Und das ist ein Glück! Wohin sollten wir kommen, wenn ein Reichstag, dessen
Tiefstand die „Zukunft" so drastisch schildert, auch gar noch zur Ausübung der Re¬
gierungsgewalt berufen wäre, d. h. daß aus der Mitte seiner jeweiligen Majorität
der Reichskanzler erkoren werden müßte? Wen will die „Zukunft" vorschlagen?

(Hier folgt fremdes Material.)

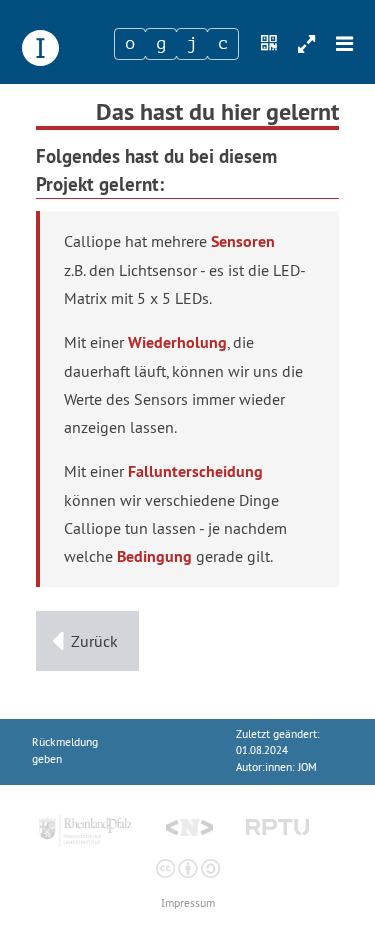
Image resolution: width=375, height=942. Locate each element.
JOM (307, 767)
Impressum (188, 903)
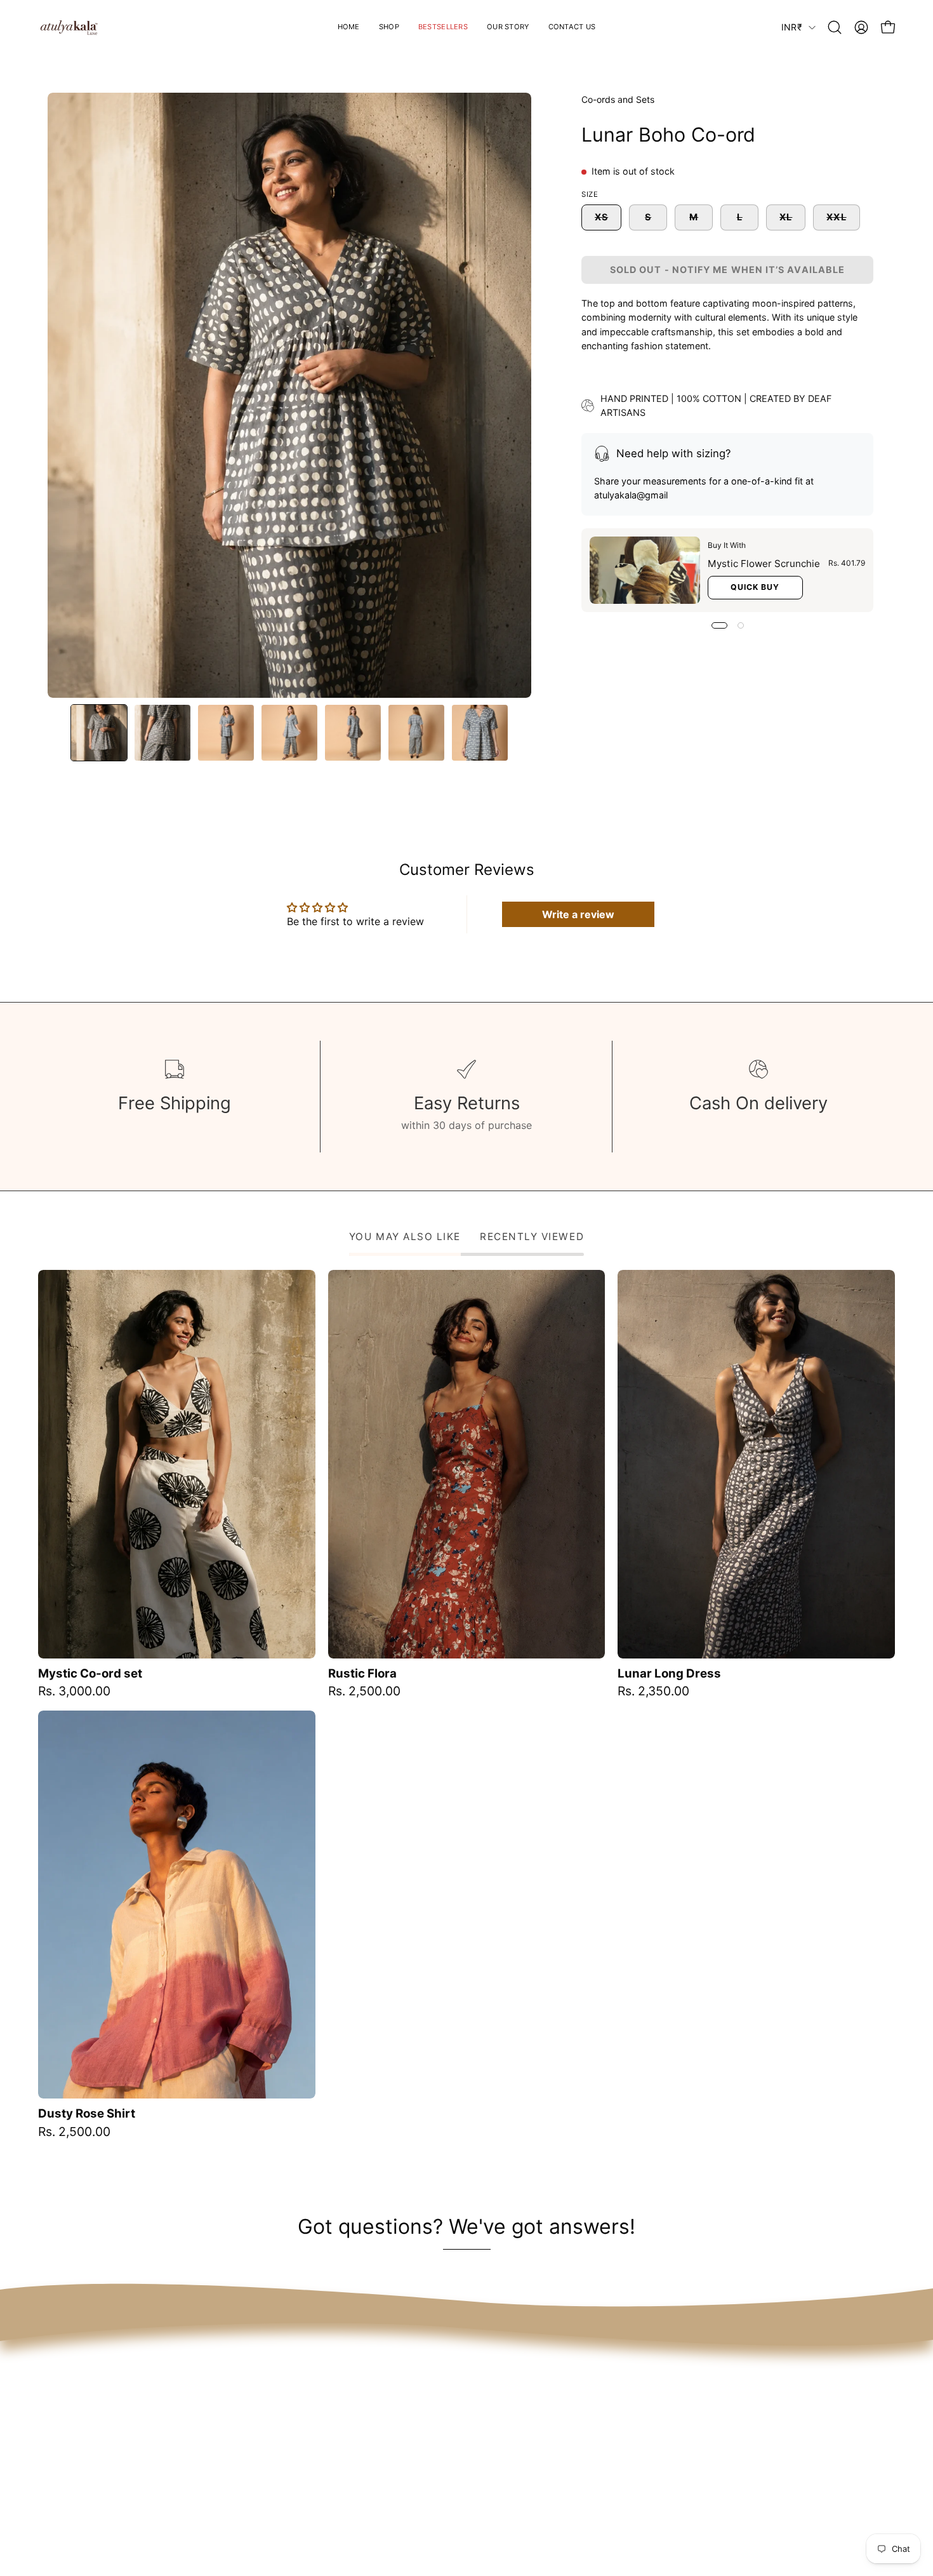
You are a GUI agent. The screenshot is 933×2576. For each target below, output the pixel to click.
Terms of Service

Herrn Müller-Meiningen, Herrn Erzberger oder Herrn Bebel? Diese Namen
charakterisieren die Majorität des heutigen Reichstags. Es ist ausgeschlossen, daß
der König von Preußen oder irgend ein andrer der deutschen Fürsten, auch die
Hansarepubliken nicht, geneigt sein könnten, einer Abänderung der Reichsverfassung
zuzustimmen, die dem Kaiser den Zwang auferlegen würde, den Kanzler aus den
Führern der jeweiligen Majorität zu wählen. Die Beispiele, die wir ringsum in
„parlamentarisch" regierten Ländern sehen, sind wahrlich nicht verlockend, für den
Bundesstaat aber schon aus den natürlichsten Gründen nicht nachahmbar.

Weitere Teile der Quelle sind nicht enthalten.